我が国を亡国に追い込む官庁と成り果てている財務省は、「PB(基礎的財政収支)黒字化目標」よりも更に厳しい財政規律を導入して、一層の歳出削減を図ろうとしています。
PB黒字化よりも更に厳しい財政規律とは、すなわち「財政収支」の黒字化です。
少し説明が必要となりますが…
国の歳出は、①国債償還費、②利払費、③政策経費等の三つに分類されます。
PB(基礎的財政収支)とは、③の政策経費等を税収等だけで賄うことを目的とした財政規律です。
一方、財政収支は、②+③=税収等、つまり「利払費をも含めて税収だけで賄わねばならない」というものです。
そうすることで、「国民や政治家の皆さん、もっと歳出を減らさないと日本は財政破綻してしまいますよぅ〜」とできるわけです。
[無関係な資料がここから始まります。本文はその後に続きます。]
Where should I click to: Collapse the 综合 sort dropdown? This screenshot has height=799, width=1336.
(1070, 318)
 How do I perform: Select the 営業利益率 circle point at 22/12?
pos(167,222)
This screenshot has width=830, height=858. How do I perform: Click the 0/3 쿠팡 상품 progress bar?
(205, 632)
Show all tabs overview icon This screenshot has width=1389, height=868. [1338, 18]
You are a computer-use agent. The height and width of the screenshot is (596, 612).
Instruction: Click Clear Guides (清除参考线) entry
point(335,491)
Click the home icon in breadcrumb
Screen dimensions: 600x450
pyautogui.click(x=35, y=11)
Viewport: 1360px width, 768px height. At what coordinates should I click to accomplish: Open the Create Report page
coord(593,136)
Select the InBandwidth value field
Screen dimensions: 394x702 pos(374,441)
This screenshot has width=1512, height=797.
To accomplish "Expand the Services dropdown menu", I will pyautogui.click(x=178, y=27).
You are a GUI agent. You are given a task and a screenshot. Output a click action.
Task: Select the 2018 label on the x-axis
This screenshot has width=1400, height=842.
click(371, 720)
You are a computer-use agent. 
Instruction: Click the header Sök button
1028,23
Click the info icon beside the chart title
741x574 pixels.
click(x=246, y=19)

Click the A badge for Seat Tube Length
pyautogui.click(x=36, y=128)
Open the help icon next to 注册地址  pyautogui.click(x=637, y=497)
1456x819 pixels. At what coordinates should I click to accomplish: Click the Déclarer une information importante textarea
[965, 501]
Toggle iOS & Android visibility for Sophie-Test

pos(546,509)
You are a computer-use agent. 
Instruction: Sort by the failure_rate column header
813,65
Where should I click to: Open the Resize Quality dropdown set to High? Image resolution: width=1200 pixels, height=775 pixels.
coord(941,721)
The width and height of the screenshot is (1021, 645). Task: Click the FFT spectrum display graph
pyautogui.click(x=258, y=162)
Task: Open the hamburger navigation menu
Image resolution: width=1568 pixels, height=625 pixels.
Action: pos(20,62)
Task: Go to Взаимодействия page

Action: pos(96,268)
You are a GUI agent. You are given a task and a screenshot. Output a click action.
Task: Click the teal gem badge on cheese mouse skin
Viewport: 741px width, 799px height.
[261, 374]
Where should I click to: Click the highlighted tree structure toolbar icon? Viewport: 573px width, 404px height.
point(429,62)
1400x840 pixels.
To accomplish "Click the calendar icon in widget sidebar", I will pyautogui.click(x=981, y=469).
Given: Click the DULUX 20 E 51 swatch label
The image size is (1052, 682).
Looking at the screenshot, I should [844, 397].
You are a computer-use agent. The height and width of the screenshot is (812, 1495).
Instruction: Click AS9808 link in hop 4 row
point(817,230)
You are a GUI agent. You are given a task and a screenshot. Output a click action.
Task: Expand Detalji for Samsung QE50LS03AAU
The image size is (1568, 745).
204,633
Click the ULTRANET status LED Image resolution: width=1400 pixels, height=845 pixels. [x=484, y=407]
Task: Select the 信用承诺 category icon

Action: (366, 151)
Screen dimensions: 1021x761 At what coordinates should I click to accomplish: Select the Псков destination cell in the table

利払費が嵩めば嵩むほどに、財務省としては厳しい歳出削減圧力をかけることが可能になることから、財務省は日銀に対して「利上げ」を要求してきたものと推察いたします。
「これからは金利のある世界なんです」と言いたいわけです。
財務省の御用新聞『日本経済新聞社』によると、財務省は来年度予算案の概算要求において、利払費の計算に使う想定金利を2.1%にするとのこと。
今年度(令和6年度)予算の利払費の想定金利は1.9%でしたが、そこから更に引き上げるとのことです。
むろん、財務省は「日銀の政策修正により長期金利が上昇傾向にあるから…」として、日銀の利上げをその根拠にしています。
ただ、日銀が政策金利を引き上げたからといって、長期金利が必ずしも上昇するとはかぎりません。
デフレ経済が続く中では、企業の資金需要は高まらないのですから。
加えて政府が緊縮財政するのですから、余計にデフレ化するでしょうし。
ちなみに、日本経済がデフレに突入した1998年以降、政府の利払費が9兆円を超えたことはほとんどなく、近年は概ね7兆円程度で推移しています。
例年、財務省は利払費を高めに設定して予算を組んできたのですが、残念ながら決算では下回ってしまう。
だからこそ日銀に利上げを求めた、とも言えます。
いずれにしても私たち日本国民は、財務省や御用新聞による「これからは利払費が大変なんですよぅ〜」という財政破綻プロパガンダに騙されてはいけません。
冒頭のグラフをご覧のとおり、日本政府の純利払費(支払い利子と受取り利子の差額)、すなわちネットの利払費(対GDP費)は、主要国の中でも最も低いほうの部類なのでございます。